● **WHAT IS REQUIRED**: Everything in the listing below from the line containing "Set join devices option to None" through the line containing "the 10Y range" must be repeated exactly; the remaining lines are not wanted.

● **RECORDS FOR THIS EXERCISE**:
↓↓↓
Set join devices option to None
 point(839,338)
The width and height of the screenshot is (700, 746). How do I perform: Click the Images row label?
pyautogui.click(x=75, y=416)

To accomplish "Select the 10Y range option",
↑↑↑
↓↓↓
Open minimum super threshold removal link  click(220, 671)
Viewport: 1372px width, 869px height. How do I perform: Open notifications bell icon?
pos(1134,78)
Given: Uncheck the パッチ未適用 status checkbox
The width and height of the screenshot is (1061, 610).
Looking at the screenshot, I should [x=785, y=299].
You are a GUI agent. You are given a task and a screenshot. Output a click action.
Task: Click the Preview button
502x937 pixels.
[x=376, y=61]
↑↑↑
↓↓↓
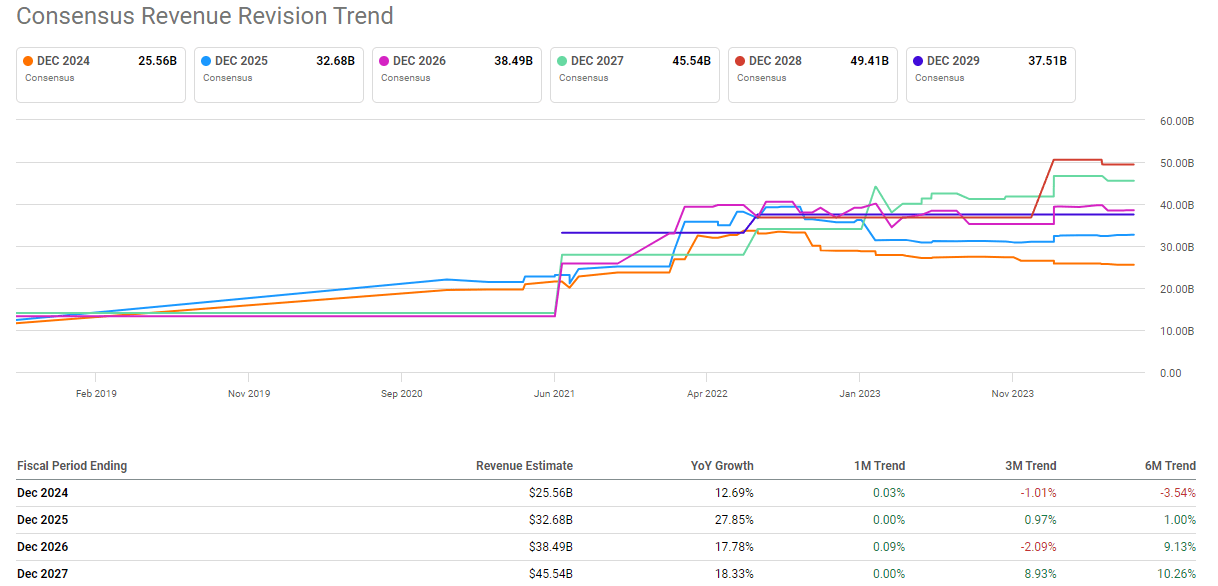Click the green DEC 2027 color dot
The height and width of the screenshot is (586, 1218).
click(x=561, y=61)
↑↑↑
● **SOLUTION TO THE PROBLEM**:
Set join devices option to None
 point(839,338)
The width and height of the screenshot is (700, 746). How do I perform: Click the Images row label?
pyautogui.click(x=75, y=416)

To accomplish "Select the 10Y range option",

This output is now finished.